There was really no need for speech as they passed the numerous graves on the side of the road. It would dishonor the spirits, or so the pair felt.

Covering this bleak countryside were hundreds upon thousands of graves. They could be seen from miles around, lining the road- crosses, concrete angels, crypts even. Apart from that, the country was eternally gray. Dark clouds threatening to release their stormy vengeance upon the area, brown grass for miles…on all of this, there was the weight and omen of death upon their shoulders.

Hermes wanted a change of scenery, but didn’t voice this opinion to Kino.

Because, honestly, Kino wouldn’t listen.

‘I wish to travel the whole world. No matter the death great, or the famine consuming. I wish to travel this terrible, magnificent world.’

She really should be a philosopher.

They finally spoke again, about an hour later, when the graves were far behind them.
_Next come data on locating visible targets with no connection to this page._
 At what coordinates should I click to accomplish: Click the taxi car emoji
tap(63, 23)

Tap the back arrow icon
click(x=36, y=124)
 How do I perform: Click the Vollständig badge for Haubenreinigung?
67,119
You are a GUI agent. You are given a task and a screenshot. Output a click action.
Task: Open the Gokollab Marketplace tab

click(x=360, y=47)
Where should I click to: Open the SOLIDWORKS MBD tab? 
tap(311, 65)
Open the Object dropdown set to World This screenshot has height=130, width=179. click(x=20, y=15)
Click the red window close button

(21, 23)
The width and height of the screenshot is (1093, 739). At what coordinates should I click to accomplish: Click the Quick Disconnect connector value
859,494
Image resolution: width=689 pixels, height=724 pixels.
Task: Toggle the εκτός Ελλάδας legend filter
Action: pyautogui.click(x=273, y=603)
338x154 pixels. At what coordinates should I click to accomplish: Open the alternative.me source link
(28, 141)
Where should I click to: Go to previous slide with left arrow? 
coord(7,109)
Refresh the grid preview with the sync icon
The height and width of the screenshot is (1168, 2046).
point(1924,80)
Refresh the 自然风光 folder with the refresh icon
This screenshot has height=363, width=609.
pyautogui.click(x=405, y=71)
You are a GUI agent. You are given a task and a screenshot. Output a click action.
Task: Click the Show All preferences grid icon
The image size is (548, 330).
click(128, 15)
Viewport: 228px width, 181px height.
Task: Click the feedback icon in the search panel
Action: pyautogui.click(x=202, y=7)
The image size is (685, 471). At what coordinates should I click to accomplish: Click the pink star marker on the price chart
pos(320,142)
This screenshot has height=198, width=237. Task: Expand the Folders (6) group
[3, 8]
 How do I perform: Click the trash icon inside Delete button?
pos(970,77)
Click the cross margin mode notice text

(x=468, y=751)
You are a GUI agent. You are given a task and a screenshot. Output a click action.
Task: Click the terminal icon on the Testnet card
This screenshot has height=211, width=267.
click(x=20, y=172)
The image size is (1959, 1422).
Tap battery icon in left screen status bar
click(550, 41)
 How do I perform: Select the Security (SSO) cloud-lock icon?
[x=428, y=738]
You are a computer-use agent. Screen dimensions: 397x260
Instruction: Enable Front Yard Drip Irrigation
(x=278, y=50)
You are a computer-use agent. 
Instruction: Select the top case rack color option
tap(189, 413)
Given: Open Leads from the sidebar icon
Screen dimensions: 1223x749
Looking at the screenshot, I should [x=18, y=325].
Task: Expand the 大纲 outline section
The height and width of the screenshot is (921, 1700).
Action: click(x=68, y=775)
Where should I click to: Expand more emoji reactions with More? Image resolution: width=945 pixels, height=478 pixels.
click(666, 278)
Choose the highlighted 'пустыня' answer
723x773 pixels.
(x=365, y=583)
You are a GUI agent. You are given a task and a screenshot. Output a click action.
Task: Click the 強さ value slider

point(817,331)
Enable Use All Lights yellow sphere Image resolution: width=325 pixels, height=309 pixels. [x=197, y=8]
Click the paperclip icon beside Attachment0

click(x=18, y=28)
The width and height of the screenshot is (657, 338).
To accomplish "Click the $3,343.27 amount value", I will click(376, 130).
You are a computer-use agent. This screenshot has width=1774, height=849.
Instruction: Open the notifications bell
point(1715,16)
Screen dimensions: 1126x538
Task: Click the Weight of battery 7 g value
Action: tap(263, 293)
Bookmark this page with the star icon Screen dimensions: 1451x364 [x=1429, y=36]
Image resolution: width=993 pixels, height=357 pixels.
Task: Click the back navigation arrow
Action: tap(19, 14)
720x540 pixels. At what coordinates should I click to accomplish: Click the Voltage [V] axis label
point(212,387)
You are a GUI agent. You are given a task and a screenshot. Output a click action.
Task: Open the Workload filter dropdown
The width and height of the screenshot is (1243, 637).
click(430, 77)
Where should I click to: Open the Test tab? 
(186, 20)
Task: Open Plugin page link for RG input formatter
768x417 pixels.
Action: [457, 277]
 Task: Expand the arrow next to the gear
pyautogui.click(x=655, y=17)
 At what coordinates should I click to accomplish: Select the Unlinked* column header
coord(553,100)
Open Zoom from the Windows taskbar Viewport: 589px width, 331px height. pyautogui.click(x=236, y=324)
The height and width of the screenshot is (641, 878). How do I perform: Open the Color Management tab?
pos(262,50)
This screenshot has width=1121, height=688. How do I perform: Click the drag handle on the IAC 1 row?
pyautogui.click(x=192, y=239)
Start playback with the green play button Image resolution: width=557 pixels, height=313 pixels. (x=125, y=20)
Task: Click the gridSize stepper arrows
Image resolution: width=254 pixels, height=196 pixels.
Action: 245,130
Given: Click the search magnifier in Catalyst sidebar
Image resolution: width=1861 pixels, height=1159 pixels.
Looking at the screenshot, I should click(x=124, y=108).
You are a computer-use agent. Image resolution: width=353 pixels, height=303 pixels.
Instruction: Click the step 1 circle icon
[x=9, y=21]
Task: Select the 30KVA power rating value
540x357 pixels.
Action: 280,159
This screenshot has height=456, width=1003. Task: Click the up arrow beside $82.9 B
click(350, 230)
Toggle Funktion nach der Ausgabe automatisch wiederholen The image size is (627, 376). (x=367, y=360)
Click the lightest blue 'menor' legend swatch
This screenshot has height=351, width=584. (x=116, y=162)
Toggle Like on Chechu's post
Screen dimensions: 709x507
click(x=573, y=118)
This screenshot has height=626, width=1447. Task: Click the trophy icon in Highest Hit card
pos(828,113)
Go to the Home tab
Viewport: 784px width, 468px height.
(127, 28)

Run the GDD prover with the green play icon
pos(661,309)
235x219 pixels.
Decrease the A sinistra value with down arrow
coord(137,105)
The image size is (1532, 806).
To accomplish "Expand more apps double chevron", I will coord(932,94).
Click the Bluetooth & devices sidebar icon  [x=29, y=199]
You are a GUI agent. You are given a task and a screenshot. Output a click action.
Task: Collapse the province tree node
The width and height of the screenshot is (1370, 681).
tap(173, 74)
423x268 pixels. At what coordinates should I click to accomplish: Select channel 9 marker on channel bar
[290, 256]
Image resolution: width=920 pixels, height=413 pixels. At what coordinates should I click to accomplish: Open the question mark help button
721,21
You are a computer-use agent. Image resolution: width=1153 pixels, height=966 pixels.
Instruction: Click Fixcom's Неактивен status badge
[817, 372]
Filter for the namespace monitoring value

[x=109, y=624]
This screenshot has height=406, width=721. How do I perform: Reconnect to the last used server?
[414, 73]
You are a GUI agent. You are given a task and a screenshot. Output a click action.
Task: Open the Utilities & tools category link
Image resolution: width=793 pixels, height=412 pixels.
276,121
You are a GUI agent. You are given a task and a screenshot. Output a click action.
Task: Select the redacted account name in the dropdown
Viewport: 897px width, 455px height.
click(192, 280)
“How do you think so many people’s graves fell into one place? Do you think that’s the whole world back there?” Hermes was the one to break the silence.

”No. The world is bigger, and death much greater. There is no way it would be contained in that small area.” Kino’s quiet voice piped against the wind.

A while down the road, they came to a fork in the road.

Kino stopped Hermes, and pulled out the map while the motorrad played ‘eenie-meenie-miny-moe’.

“Hermes? Would you stop, please? You sound childish.” Kino said, massaging her temples and focusing on the map.

“Who’s a child?” The motorrad laughed.

“Well…” Kino sighed after a long moment. “We can always come back and go the other way.”

”Hmm.”

”Onward,” Kino muttered, revving Hermes’ motor. “To the Country of Memories.”

____________________________

The gates of the country were a dull yellow-white. Like that of slowly decaying bones. Kino gave a slight wince, but they continued on up to the guardhouse, to ask permission to enter. And as they approached, the travelers heard the strangest thing.

It sounded like a man crying.

“What do you think?” Hermes asked his companion.

“Wait here,” Was all she said as she dismounted the motorrad.

“Excuse me,” Kino called in her calm, gentle voice. “Is there anyone here?”

“N-n-no…! I didn’t mean to hurt you, I swear!”

“Um…sir?” Kino made her way to the back of the house. The guard was curled on the floor, clinging to a picture frame, sobbing. “Sir!” Kino finally yelled, and he looked up.

“O-oh…Oh, dear. I’m sorry…” He dried his tears on the collar of his coat. “H-how may I h-help you?”

“I would like to enter your country. I am a simple traveler.”

“Are you sure you want to do that?”

“Why wouldn’t I be sure?”

“Because!” He yelped. “This is the country of Memories! Your memories will haunt you here!”

“I have no memories to haunt, sir.”

He stared blankly at her for a moment. “Well,” He said eventually. “All right. But I warned you! How many in your party?”

“One human and one Motorrad.”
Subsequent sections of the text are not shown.